サイエンス

地中海の底に沈められたニュートリノ検出器が従来の20倍のエネルギーを持つニュートリノを検出


ニュートリノとは、太陽などで起こる核融合反応や超新星爆発などから発生すると考えられている素粒子です。地中海の海底に沈められたニュートリノ検出器が、これまで検出された中で最もエネルギーの高いニュートリノを検知したことを、キュービックキロメーターニュートリノ望遠鏡(KM3NeT)のプロジェクトチームが発表しました。

Observation of an ultra-high-energy cosmic neutrino with KM3NeT | Nature
https://www.nature.com/articles/s41586-024-08543-1

Record-breaking neutrino is most energetic ever detected
https://www.nature.com/articles/d41586-025-00444-1

The observation of an ultra-high-energy cosmic neutrino at the bottom of the sea - KM3NeT
https://www.km3net.org/the-observation-of-an-ultra-high-energy-cosmic-neutrino-at-the-bottom-of-the-sea/


Seafloor detector picks up record neutrino while under construction - Ars Technica
https://arstechnica.com/science/2025/02/most-energetic-neutrino-yet-seen-smashes-through-seafloor-detector/

ニュートリノは他の物質と反応しにくいため、非常に観測が難しい素粒子であることが知られており、大規模な観測施設でのみ検知することが可能です。

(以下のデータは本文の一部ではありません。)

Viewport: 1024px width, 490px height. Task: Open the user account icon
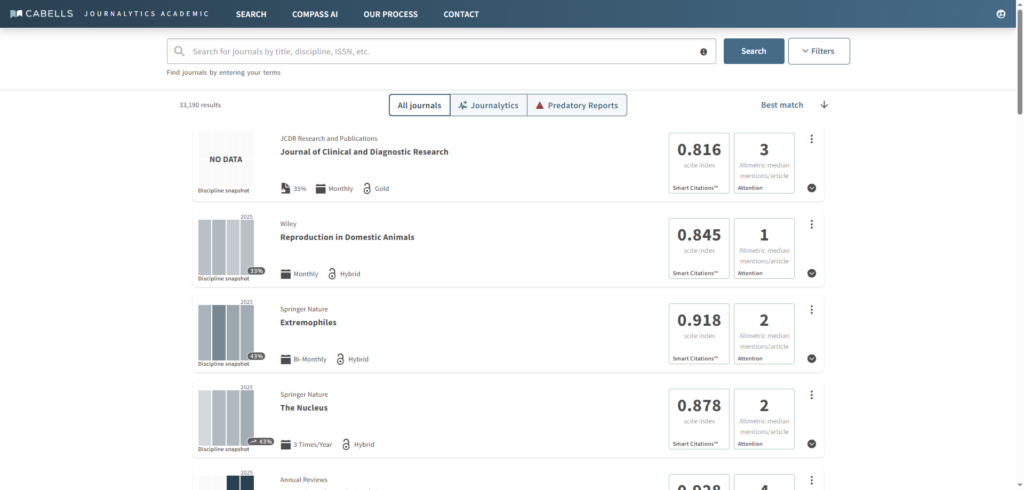pos(1001,14)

実際に南極のアイスキューブ・ニュートリノ観測所では、圧力をかけた熱水ドリルで深さ2450mの穴を86個垂直に掘り、60個の光学センサーモジュールを使用してニュートリノの検出に取り組んでいます。

南極地下で観測されたニュートリノが39億光年先のブラックホールから飛来したものと判明 - GIGAZINE


KM3NeTも同様に、地中海の海底にニュートリノ望遠鏡を沈めニュートリノの検出を行うというプロジェクトです。記事作成時点でもKM3NeTは構築中で、現時点での完成度は約10%とのこと。

ニュートリノが水中の原子に衝突すると、ミュー粒子という電子よりも重い素粒子が放出されます。水中で光は真空中よりも遅く進むため、水中で放出されたミュー粒子は水中を進む光よりも速く移動するとのこと。局所的に光速を超えるスピードで粒子が移動すると、チェレンコフ光という青い光が生じます。アイスキューブ・ニュートリノ観測所やKM3NeTの光学モジュールは、このチェレンコフ光を検出することができる施設となっています。

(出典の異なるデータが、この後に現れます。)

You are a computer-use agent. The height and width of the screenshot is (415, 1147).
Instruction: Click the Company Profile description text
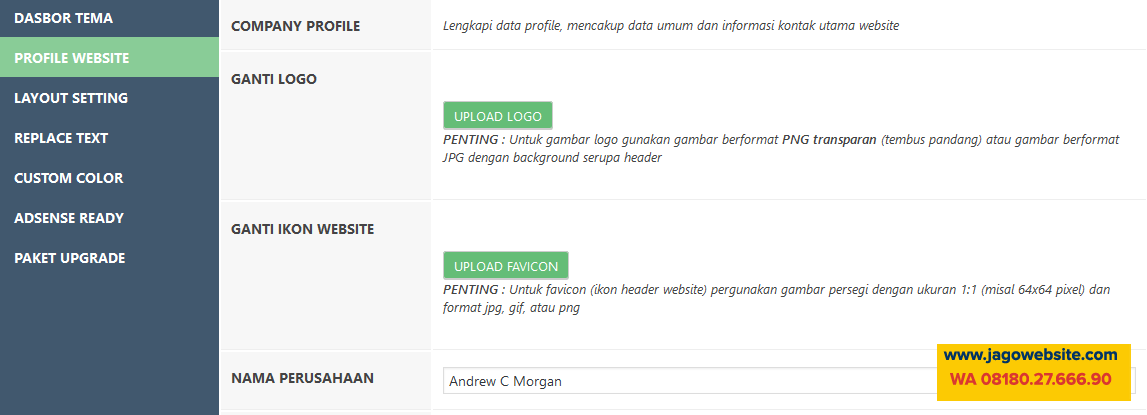pos(670,26)
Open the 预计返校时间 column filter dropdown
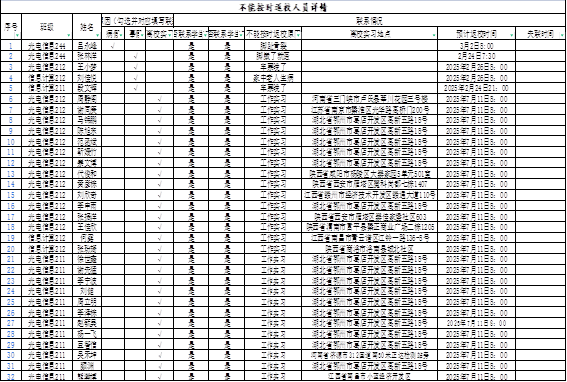The width and height of the screenshot is (567, 382). tap(511, 35)
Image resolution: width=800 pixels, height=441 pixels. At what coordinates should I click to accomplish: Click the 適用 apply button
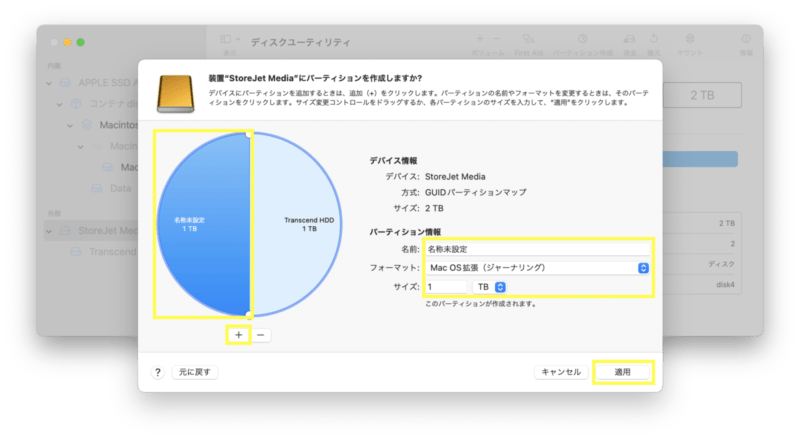622,372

2025年2月12日にKM3NeTのプロジェクトチームは「過去最高となる60PeV(ペタ電子ボルト)~230PeVに達するエネルギーを持ったニュートリノを検出しました」と発表しました。なお、これまで検出されたニュートリノの記録は10PeV前後なほか、世界最大の衝突型円形加速器である大型ハドロン衝突型加速器は陽子を7TeV(テラ電子ボルト)までしか加速することができません。

プロジェクトチームによると、あまりのエネルギーの大きさから、最も高い位置にある検出器は完全に飽和状態になってしまったとのこと。また、全体の約3分の1の検出器がミュー粒子の通過の兆候を検出しました。


プロジェクトチームは検出のタイミングと放出されたエネルギーの量に基づいて、ニュートリノの発生源を推定しました。その結果、ニュートリノが地球の表面とほぼ並行に移動した可能性が示唆されたものの、銀河系内でニュートリノの発生源が見つかることはありませんでした。一方、銀河系よりも遠方の宇宙には、ブレーザーと呼ばれる大質量ブラックホールがエネルギー源となって輝く天体があり、既知のブレーザーの中には生成される粒子が地球がある方向に向けて放出されるものもあります。プロジェクトチームによると、今回検出されたニュートリノが飛来した方向にはブレーザーを含む約12個の高エネルギー天体が存在しており、予測された経路から1%の偏差内にある2個の天体が特定されたとのこと。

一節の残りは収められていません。